I used an LLM to help review this post and it likely contains some AI-generated re-formulations. The ideas are not fundametally new and inspired by Nassim Taleb and trading lore.
In effective giving, it makes sense to be close to risk-neutral and focus on high expected utility per dollar.
However, in practice, organisations and people are risk-averse for good reasons.
It can add value to take more risk as an individual donor to generate higher expected utility at the margin. But when?
One important angle that I increasingly think matters a lot more than commonly appreciated is the following: If the downside is small and bounded, but the potential upside is very high, variance is good (cf. venture investing, convex macro trades). If you add diversification, you just need a few winners to have a good chance of realising a great outcome.
If the distribution of possible outcomes is close to symmetrical, variance per se does not matter (only the mean matters). If there is non-linearity of utility on the downside, variance is bad (selling convexity).
This line of reasoning makes it much easier to donate to uncertain global health interventions that might not work, but are unlikely to cause harm. However, it makes it harder to donate to longtermist cause areas where the theory of change is less direct, such as AI safety research which might lead to more dangerous AI, or to political lobbying that could really backfire for the organisations involved.
The variance framework clarifies a lot. The harder part may sit inside the “bounded downside” category itself.
Global health interventions look convex partly because the downside appears measurable and contained. But “unlikely to cause harm” and “bounded downside” often get conflated in ways that deserve more scrutiny. An intervention with weak evidence, scaled substantially, can produce harm that only surfaces in aggregate — substitution effects crowding out stronger alternatives, institutional credibility consumed on interventions that underperform, donor attention patterns that persist beyond the evidence. None of those show up as direct harm in a single-program evaluation.

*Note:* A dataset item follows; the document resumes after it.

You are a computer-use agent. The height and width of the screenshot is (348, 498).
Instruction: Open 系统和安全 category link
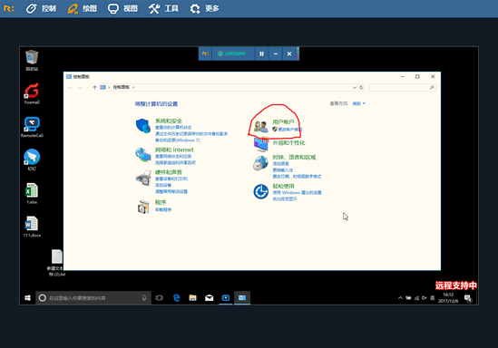click(169, 121)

The distribution may look bounded from inside one intervention and fat-tailed from the portfolio level. That asymmetry seems worth naming before treating global health as the safe side of the variance line.
Yes, I agree, it is non-trivial to assess (approximately, probably) bounded downside and this needs to be done on a case-by-case basis, including in global health.
However, if you find that there are fat tails on a portfolio level but none on the individual intervention level, then the individual intervention was probably not assessed comprehensively? Interaction effects and second order effects matter, of course, but at least a portion of them should arguably be credited back to individual iterventions as you assess them.